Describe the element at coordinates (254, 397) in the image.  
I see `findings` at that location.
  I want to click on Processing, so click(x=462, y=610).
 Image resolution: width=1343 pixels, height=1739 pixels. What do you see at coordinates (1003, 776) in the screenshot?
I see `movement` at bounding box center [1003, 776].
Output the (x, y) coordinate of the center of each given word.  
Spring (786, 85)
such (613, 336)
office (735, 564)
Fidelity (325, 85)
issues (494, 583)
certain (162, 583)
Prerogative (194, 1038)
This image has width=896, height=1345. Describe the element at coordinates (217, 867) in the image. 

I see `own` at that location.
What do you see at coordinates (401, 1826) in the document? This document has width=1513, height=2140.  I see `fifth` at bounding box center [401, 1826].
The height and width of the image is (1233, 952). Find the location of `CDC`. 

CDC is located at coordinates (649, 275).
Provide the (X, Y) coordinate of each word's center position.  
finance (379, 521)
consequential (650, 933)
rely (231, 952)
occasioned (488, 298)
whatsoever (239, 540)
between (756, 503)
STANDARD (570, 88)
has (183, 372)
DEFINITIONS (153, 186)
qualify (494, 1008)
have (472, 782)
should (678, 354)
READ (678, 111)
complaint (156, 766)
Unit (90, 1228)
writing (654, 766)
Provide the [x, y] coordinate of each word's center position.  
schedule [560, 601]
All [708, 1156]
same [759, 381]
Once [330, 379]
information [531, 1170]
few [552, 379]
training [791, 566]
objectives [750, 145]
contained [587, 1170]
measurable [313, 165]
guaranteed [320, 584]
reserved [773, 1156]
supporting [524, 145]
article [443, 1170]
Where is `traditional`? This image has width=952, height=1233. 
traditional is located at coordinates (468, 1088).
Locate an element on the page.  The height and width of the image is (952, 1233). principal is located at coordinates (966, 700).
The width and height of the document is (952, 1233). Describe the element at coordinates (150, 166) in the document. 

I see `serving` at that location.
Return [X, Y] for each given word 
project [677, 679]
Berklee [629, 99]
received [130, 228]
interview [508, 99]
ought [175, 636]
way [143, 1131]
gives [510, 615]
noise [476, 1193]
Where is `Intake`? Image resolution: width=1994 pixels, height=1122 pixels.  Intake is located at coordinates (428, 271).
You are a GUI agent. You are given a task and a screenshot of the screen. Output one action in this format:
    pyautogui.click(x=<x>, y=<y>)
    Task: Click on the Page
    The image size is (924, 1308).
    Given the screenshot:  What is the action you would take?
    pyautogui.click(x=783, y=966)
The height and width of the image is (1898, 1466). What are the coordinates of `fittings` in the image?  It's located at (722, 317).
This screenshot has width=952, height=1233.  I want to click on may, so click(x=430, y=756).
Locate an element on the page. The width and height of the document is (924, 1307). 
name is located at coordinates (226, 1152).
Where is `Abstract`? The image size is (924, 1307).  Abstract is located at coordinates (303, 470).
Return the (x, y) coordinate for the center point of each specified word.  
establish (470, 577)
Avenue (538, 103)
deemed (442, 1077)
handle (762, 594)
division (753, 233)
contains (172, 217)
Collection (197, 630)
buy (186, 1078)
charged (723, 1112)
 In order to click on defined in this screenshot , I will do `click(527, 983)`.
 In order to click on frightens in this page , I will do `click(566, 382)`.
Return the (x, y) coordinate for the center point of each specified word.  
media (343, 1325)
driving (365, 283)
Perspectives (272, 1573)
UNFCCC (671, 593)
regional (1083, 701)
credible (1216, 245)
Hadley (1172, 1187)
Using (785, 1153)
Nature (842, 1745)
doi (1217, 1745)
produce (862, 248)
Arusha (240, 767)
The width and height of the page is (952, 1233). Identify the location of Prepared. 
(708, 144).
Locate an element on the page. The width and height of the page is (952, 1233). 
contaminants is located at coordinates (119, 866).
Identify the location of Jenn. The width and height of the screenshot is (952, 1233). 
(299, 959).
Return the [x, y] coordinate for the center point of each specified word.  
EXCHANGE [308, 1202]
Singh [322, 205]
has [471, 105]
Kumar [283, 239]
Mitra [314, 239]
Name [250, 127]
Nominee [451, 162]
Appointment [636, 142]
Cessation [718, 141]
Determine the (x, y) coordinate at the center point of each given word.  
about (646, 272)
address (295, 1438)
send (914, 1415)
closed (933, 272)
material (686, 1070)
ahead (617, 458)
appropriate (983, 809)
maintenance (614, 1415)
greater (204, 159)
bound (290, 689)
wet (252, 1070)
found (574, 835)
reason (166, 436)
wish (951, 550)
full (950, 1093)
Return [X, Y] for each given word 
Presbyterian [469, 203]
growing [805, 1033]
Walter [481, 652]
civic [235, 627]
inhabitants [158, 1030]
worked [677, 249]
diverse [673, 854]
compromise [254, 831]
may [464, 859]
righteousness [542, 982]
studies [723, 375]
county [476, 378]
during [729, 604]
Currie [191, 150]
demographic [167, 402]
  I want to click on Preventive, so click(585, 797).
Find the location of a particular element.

## DESCRIPTION OF THE TASK:
Return the entries above exactly as they appear, starting at the line that contains "objectives [750, 145]" and ending at the line that contains "coordinates (966, 700).".

## EXERCISE OUTPUT:
objectives [750, 145]
contained [587, 1170]
measurable [313, 165]
guaranteed [320, 584]
reserved [773, 1156]
supporting [524, 145]
article [443, 1170]
Where is `traditional`? This image has width=952, height=1233. 
traditional is located at coordinates (468, 1088).
Locate an element on the page.  The height and width of the image is (952, 1233). principal is located at coordinates (966, 700).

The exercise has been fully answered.